In conclusion, it is not the HOURS that get away from us in our lives.  Rather it is the MINUTES that turn into hours during which we have accomplished nothing toward our goals or personal development that should cause each of us to begin to take personal inventory.   Could you trim off an hour a day you’re wasting and invest it more wisely in growing your own business, learning a new skill, accomplishing a task, performing a fitness activity for your health, or developing a personal relationship?  Each of us has one lifetime to spend.  Not all lifetimes are equal.  We have no idea how many minutes that life will contain from first breath to last.  Therefore, to maximize our potential, we must first maximize how we budget the time each of us is given. What about you?

  • Have you evaluated how you invest your time?
  • Do you make lists of priorities and check off tasks?
  • Do you have a list of personal goals?
  • Do you know how to set goals?

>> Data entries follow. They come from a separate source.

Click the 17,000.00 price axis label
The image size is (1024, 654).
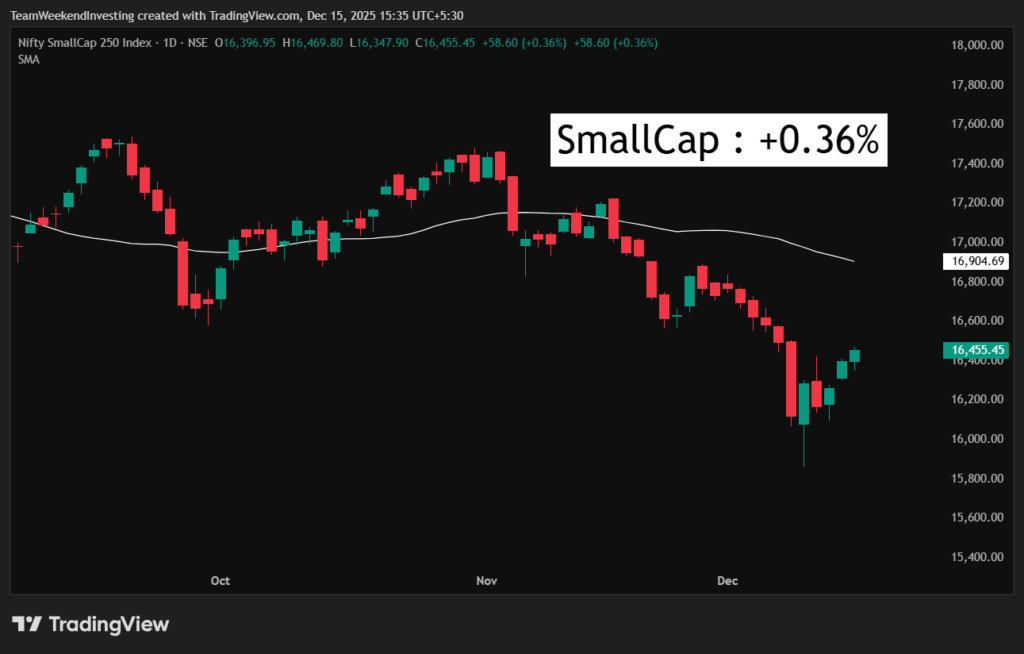978,242
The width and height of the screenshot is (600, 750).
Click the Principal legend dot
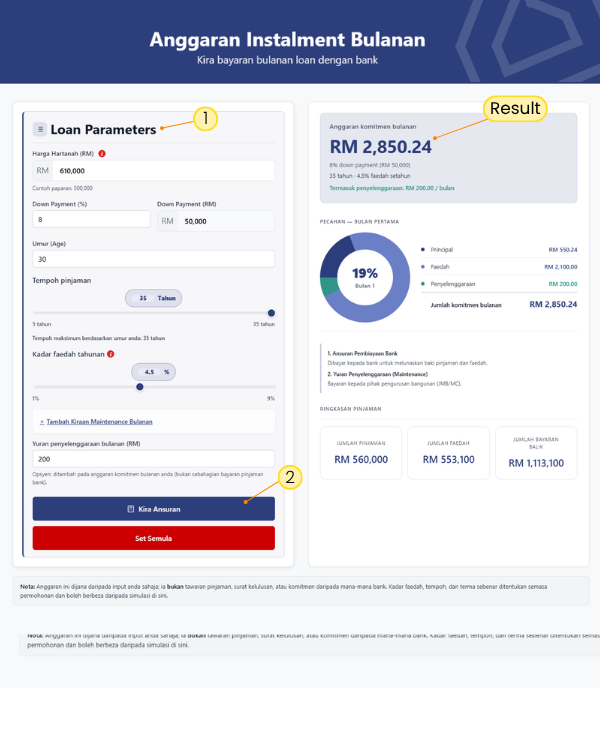[x=423, y=249]
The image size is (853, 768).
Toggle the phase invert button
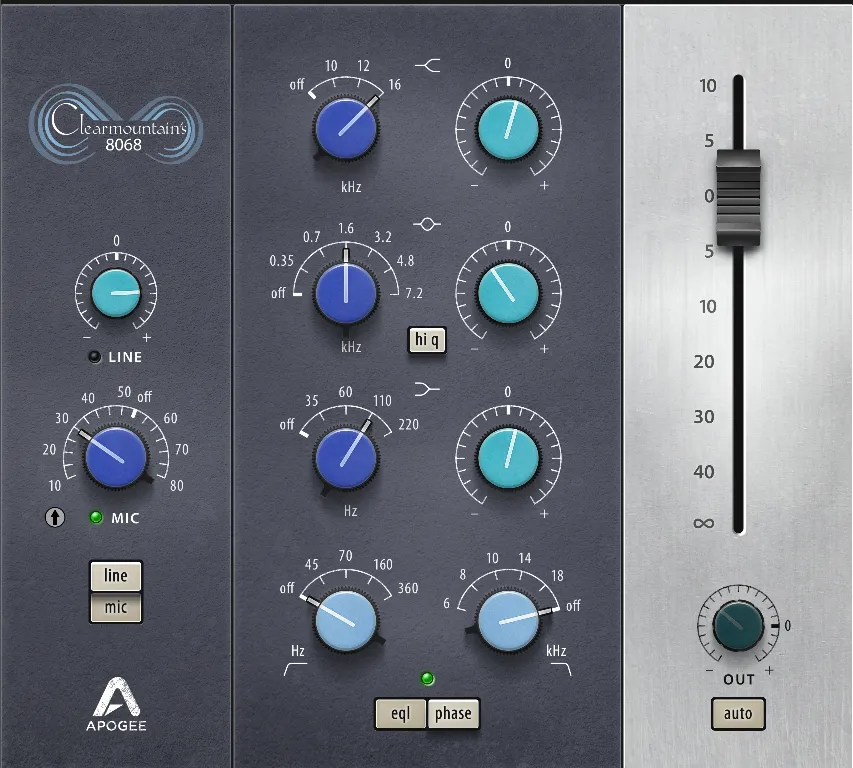pyautogui.click(x=453, y=714)
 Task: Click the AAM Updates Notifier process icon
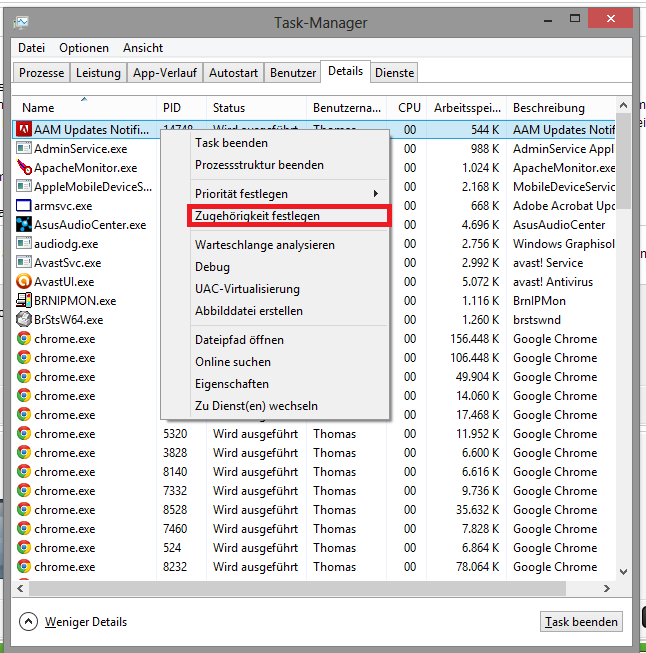[24, 130]
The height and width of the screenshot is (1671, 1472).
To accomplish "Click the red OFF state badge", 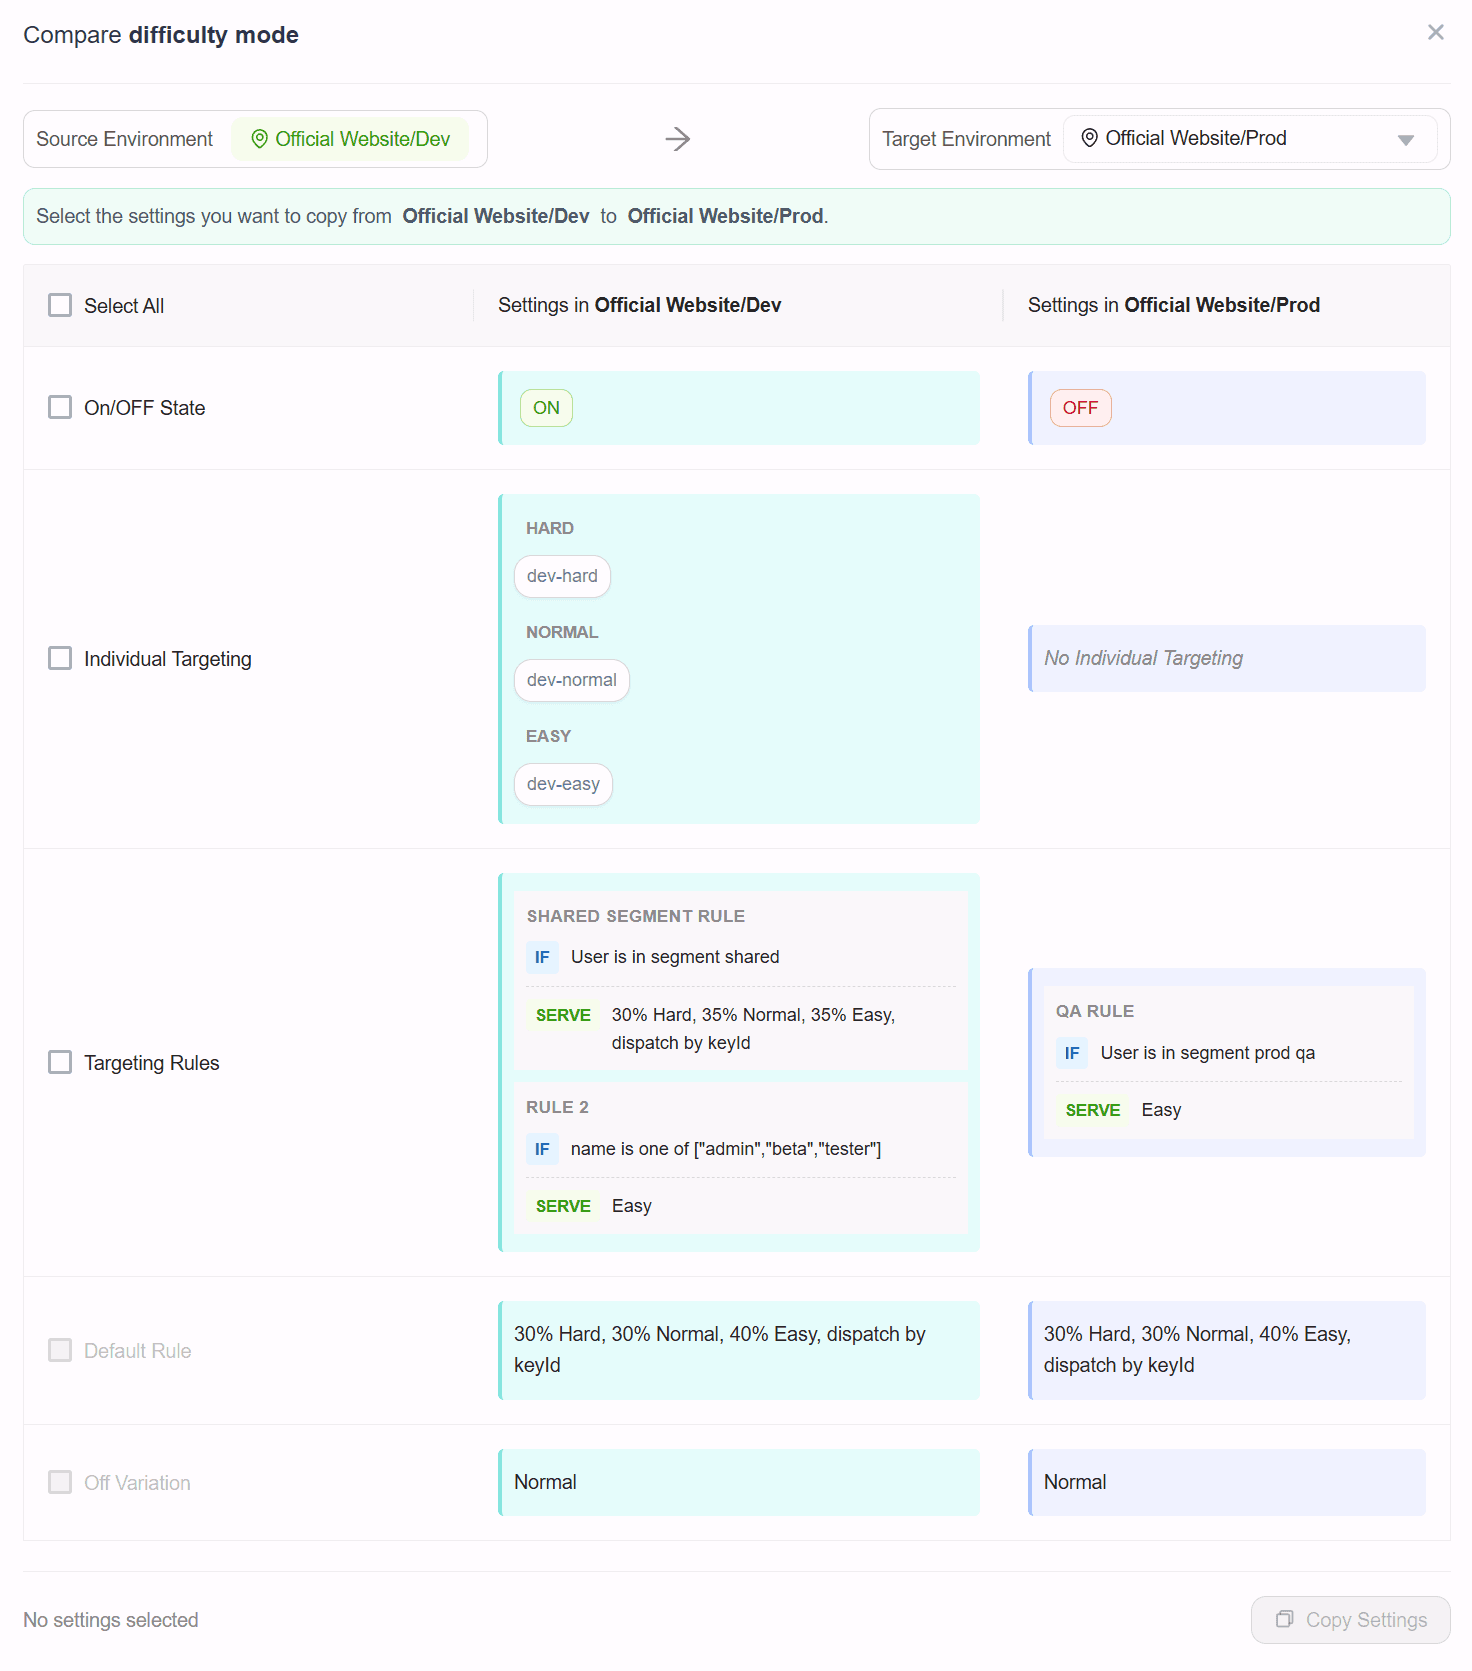I will point(1080,408).
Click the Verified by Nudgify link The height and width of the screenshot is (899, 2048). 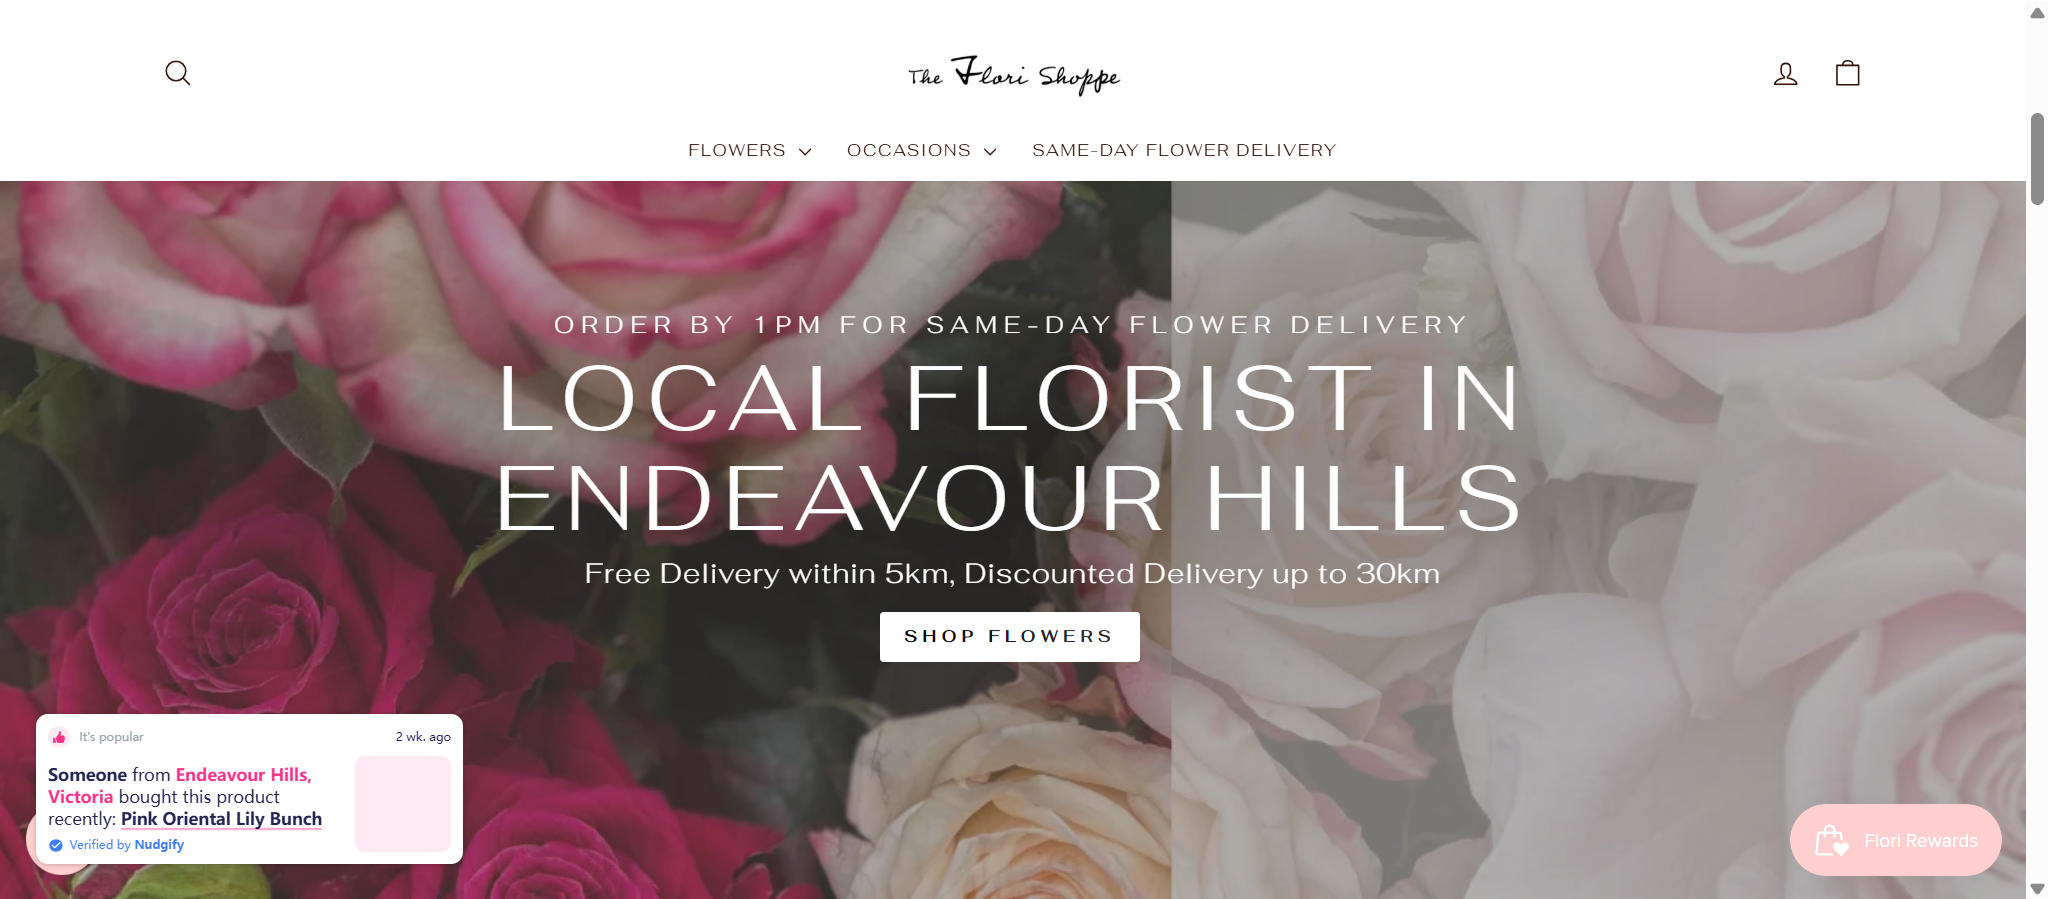126,845

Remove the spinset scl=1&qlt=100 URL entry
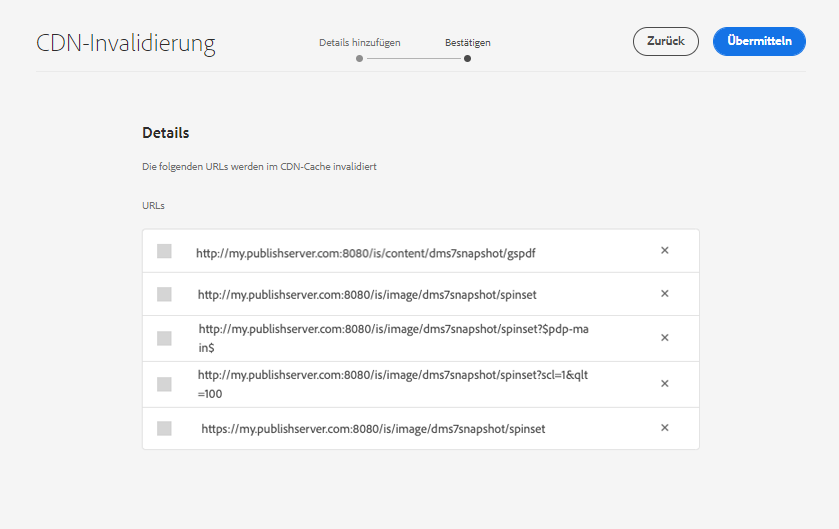[664, 383]
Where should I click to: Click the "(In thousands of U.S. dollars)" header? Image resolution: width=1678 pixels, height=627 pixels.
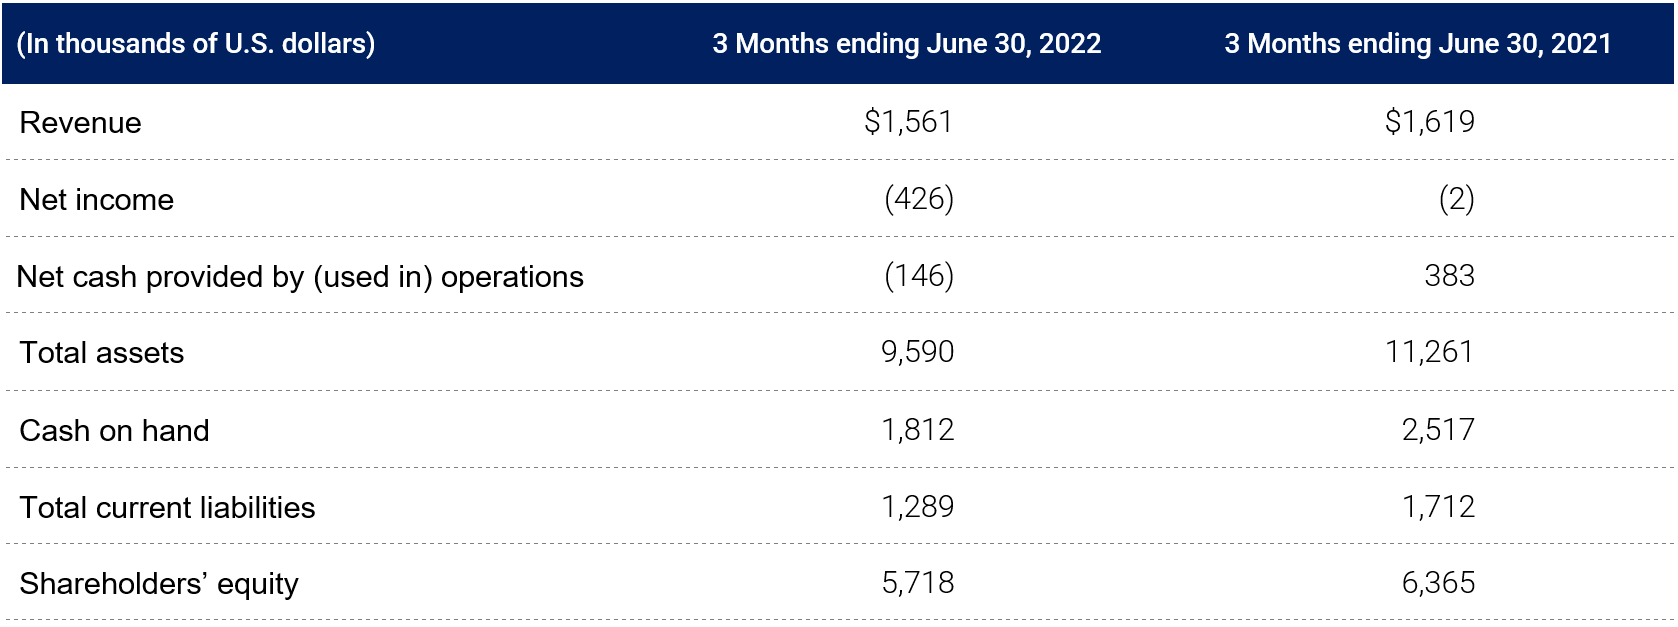[196, 44]
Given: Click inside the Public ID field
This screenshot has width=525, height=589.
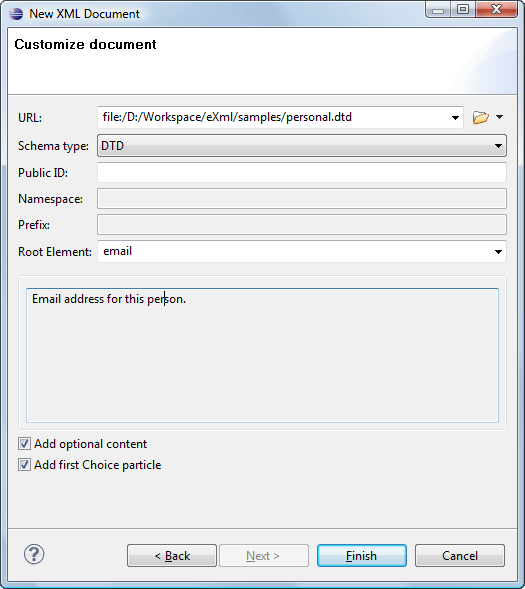Looking at the screenshot, I should (302, 172).
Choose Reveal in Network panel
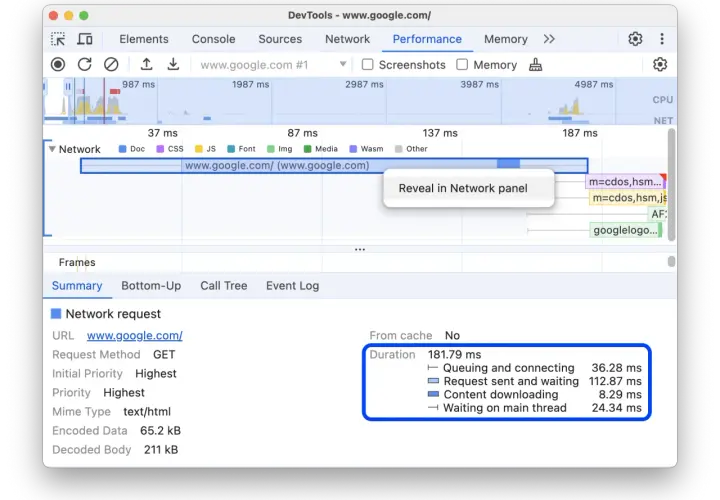 pyautogui.click(x=463, y=188)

Are you able to check off which of those goals you accomplish on a daily/weekly/monthly/yearly basis?
  • Do you have time management tips that you could share that would help others?
  • How much time do you allot daily toward your building your business?
  • How much time do you invest in building relationships with others (as well as your spouse)?
  • How much time do you invest in your spiritual growth (such as going to church, Bible study group, or studying your Bible?
  • Are you living a distracted life, not fully focused on the moment because of your personal time thieves?
  • If you cut your time thieves and invested more wisely, how much richer would you be in all areas of your life?

This blog is not about making each of us feel bad about our misadventures, but rather a reality check to help us recognize how we could budget our time to reach our maximum potential.   I have room for growth.  What about you?  Can you identify the time thieves in your life?